Consegna:
Per favore, disponi come lista JSON di stringhe le righe dei record qui sotto, partendo dalla riga che contiene "Screenshot is 349x604." e proseguendo fino alla riga che contiene "お子さん連れの方へ (6, 29)", entrambe incluse. Ogni riga diventa una stringa e le righe vuote vanno tralasciate.
═════ Record forniti ═════
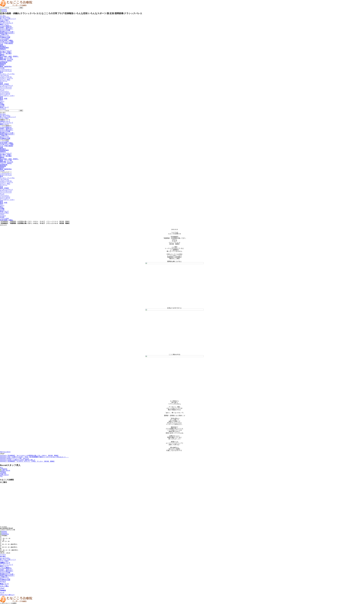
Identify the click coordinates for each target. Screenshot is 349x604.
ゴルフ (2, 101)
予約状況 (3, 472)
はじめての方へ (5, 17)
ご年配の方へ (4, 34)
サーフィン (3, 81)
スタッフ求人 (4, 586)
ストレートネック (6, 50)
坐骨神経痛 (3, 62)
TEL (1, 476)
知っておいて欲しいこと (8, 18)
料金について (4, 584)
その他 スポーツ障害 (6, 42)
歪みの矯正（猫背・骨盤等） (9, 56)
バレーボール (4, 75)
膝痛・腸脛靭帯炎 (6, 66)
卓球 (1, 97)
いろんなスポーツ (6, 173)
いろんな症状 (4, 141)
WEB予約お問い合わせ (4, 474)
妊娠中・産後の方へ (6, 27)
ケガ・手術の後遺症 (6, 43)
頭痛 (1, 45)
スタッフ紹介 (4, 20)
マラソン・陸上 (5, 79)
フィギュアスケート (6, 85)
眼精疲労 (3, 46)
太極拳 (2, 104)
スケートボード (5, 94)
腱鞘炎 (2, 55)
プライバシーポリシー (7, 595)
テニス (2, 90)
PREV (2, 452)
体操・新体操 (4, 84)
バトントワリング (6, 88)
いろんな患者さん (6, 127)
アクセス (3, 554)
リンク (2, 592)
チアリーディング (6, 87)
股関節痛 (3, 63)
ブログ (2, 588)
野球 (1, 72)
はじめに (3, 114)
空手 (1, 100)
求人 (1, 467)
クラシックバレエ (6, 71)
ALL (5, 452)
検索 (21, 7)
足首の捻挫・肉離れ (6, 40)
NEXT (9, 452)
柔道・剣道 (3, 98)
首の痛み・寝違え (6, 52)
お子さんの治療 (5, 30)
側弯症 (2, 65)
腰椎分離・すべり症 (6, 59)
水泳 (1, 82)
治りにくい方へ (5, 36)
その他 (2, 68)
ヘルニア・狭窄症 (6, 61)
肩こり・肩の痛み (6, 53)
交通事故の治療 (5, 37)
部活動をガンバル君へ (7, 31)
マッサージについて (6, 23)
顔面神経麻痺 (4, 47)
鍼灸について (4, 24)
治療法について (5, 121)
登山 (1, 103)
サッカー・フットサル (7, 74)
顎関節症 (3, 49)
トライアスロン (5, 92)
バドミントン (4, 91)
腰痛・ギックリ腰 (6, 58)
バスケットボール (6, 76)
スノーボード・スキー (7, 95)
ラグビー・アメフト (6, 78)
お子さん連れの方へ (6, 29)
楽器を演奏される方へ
═════
═════ Record forniti ═════
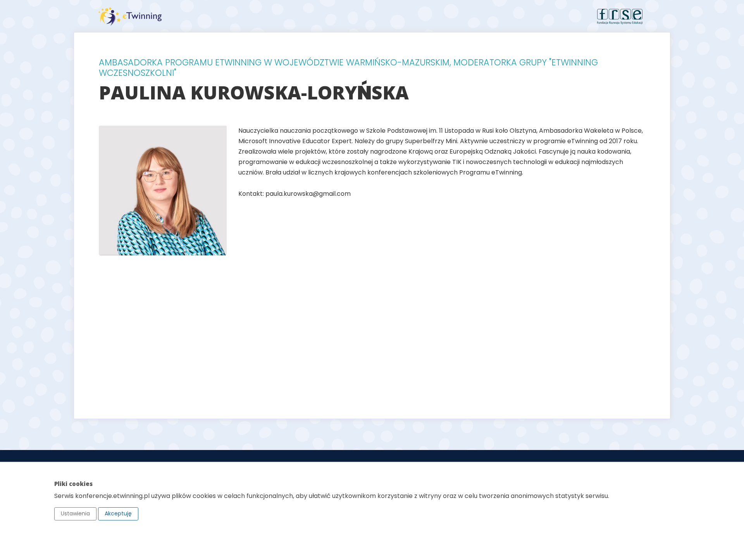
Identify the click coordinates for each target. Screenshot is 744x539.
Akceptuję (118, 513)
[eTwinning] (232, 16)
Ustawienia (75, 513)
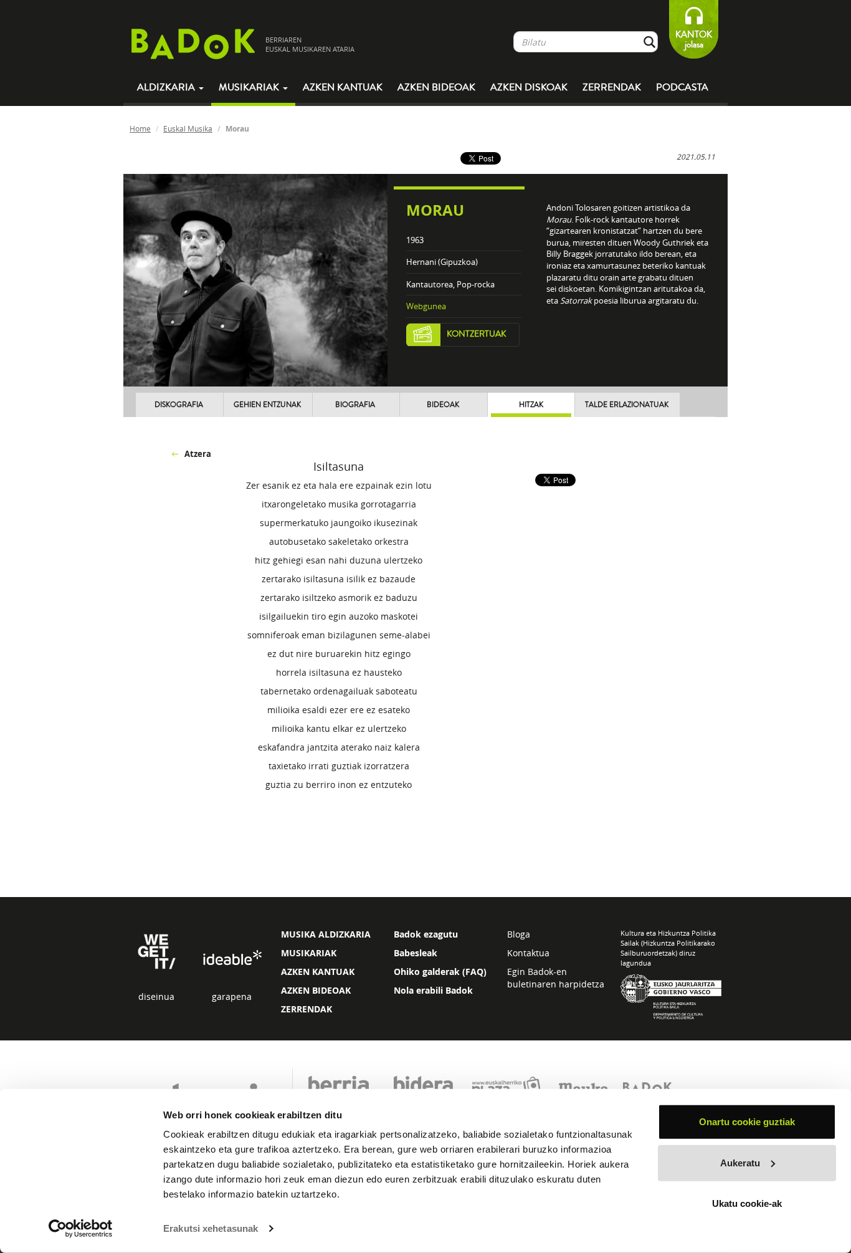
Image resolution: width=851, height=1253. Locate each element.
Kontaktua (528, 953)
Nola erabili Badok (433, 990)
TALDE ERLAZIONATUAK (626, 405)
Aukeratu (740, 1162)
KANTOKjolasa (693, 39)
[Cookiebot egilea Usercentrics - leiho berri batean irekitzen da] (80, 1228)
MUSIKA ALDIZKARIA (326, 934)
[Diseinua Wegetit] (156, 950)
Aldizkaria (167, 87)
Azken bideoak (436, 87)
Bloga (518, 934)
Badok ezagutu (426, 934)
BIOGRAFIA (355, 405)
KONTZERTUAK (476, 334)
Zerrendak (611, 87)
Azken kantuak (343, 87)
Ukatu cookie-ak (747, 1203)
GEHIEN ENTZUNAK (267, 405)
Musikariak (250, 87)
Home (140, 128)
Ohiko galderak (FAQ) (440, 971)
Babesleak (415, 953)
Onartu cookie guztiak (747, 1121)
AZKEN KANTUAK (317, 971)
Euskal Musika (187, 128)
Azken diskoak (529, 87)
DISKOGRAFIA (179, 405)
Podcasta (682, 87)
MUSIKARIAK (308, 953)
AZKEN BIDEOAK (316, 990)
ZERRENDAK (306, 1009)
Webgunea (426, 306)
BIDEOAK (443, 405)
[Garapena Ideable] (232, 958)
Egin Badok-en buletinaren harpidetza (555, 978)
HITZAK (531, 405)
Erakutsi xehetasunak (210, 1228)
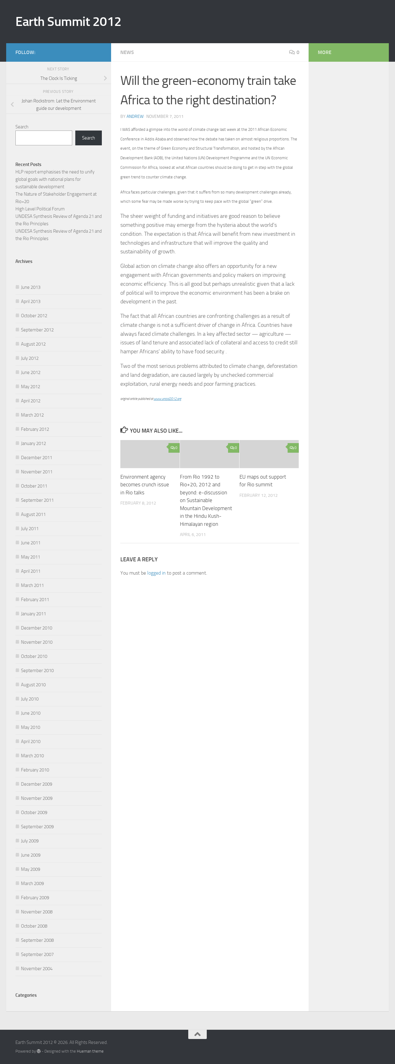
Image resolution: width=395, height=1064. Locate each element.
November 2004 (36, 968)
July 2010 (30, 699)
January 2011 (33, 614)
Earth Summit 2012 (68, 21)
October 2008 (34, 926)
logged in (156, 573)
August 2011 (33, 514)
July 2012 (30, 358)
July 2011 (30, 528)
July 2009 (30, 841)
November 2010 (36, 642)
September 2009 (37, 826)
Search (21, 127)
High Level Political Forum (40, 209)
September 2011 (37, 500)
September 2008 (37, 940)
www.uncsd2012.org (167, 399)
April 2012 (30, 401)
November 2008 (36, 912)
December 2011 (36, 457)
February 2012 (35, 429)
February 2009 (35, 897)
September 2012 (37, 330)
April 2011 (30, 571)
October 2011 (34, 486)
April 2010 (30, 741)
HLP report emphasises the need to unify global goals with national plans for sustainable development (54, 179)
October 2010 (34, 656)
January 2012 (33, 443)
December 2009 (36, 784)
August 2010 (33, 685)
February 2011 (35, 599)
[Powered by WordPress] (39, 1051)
═════
═════ Record forniti ═════
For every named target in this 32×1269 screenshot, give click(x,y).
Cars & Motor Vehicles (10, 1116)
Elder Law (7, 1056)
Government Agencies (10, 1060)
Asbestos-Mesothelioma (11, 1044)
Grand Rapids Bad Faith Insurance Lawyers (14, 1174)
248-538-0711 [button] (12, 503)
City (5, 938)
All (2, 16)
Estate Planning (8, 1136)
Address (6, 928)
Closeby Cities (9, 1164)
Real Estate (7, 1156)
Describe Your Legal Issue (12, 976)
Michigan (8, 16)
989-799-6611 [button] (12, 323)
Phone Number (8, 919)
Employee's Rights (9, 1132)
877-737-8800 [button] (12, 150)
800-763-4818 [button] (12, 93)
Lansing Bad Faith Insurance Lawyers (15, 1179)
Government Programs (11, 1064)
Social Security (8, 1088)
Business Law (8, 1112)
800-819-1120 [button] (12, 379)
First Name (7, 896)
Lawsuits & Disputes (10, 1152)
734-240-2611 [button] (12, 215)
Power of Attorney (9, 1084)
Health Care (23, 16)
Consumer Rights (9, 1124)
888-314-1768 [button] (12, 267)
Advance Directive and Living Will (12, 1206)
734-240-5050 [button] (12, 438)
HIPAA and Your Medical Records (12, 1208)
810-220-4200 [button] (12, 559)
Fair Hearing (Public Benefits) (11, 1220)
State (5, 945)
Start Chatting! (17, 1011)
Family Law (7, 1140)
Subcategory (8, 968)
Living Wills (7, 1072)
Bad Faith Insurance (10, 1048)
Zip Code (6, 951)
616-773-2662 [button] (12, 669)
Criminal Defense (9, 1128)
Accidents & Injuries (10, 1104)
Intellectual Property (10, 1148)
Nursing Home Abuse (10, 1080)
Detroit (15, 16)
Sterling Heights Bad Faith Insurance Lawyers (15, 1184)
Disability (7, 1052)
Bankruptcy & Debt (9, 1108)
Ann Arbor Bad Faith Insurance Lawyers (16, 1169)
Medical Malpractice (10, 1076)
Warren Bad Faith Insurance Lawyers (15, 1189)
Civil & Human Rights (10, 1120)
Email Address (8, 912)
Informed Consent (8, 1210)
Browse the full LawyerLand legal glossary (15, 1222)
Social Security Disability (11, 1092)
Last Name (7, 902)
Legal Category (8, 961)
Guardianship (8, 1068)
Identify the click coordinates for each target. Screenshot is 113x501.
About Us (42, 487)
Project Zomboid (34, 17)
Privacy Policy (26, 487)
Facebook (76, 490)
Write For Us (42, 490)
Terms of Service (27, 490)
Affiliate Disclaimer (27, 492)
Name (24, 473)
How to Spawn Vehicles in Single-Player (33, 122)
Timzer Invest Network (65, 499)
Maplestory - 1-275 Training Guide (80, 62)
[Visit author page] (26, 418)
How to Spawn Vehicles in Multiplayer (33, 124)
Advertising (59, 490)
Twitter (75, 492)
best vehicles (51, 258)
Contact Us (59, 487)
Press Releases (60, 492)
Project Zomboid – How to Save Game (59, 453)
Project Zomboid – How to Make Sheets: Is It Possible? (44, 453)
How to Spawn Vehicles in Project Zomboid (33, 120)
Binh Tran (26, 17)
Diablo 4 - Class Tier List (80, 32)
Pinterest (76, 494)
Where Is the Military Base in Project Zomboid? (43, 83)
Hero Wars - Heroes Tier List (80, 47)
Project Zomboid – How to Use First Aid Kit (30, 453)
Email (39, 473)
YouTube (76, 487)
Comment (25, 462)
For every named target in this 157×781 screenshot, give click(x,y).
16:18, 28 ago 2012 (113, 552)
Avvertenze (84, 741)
═════
Risposta:
[
  "Identify the click coordinates for each target. Screenshot is 349x604.",
  "ゴルフ (2, 101)",
  "予約状況 (3, 472)",
  "はじめての方へ (5, 17)",
  "ご年配の方へ (4, 34)",
  "サーフィン (3, 81)",
  "スタッフ求人 (4, 586)",
  "ストレートネック (6, 50)",
  "坐骨神経痛 (3, 62)",
  "TEL (1, 476)",
  "知っておいて欲しいこと (8, 18)",
  "料金について (4, 584)",
  "その他 スポーツ障害 (6, 42)",
  "歪みの矯正（猫背・骨盤等） (9, 56)",
  "バレーボール (4, 75)",
  "膝痛・腸脛靭帯炎 (6, 66)",
  "卓球 (1, 97)",
  "いろんなスポーツ (6, 173)",
  "いろんな症状 (4, 141)",
  "WEB予約お問い合わせ (4, 474)",
  "妊娠中・産後の方へ (6, 27)",
  "ケガ・手術の後遺症 (6, 43)",
  "頭痛 (1, 45)",
  "スタッフ紹介 (4, 20)",
  "マラソン・陸上 (5, 79)",
  "フィギュアスケート (6, 85)",
  "眼精疲労 (3, 46)",
  "太極拳 (2, 104)",
  "スケートボード (5, 94)",
  "腱鞘炎 (2, 55)",
  "プライバシーポリシー (7, 595)",
  "テニス (2, 90)",
  "PREV (2, 452)",
  "体操・新体操 (4, 84)",
  "バトントワリング (6, 88)",
  "いろんな患者さん (6, 127)",
  "アクセス (3, 554)",
  "リンク (2, 592)",
  "チアリーディング (6, 87)",
  "股関節痛 (3, 63)",
  "ブログ (2, 588)",
  "野球 (1, 72)",
  "はじめに (3, 114)",
  "空手 (1, 100)",
  "求人 (1, 467)",
  "クラシックバレエ (6, 71)",
  "ALL (5, 452)",
  "検索 (21, 7)",
  "足首の捻挫・肉離れ (6, 40)",
  "NEXT (9, 452)",
  "柔道・剣道 (3, 98)",
  "首の痛み・寝違え (6, 52)",
  "お子さんの治療 (5, 30)",
  "側弯症 (2, 65)",
  "腰椎分離・すべり症 (6, 59)",
  "水泳 (1, 82)",
  "治りにくい方へ (5, 36)",
  "その他 (2, 68)",
  "ヘルニア・狭窄症 (6, 61)",
  "肩こり・肩の痛み (6, 53)",
  "交通事故の治療 (5, 37)",
  "部活動をガンバル君へ (7, 31)",
  "マッサージについて (6, 23)",
  "顔面神経麻痺 (4, 47)",
  "鍼灸について (4, 24)",
  "治療法について (5, 121)",
  "登山 (1, 103)",
  "サッカー・フットサル (7, 74)",
  "顎関節症 (3, 49)",
  "トライアスロン (5, 92)",
  "バドミントン (4, 91)",
  "腰痛・ギックリ腰 (6, 58)",
  "バスケットボール (6, 76)",
  "スノーボード・スキー (7, 95)",
  "ラグビー・アメフト (6, 78)",
  "お子さん連れの方へ (6, 29)"
]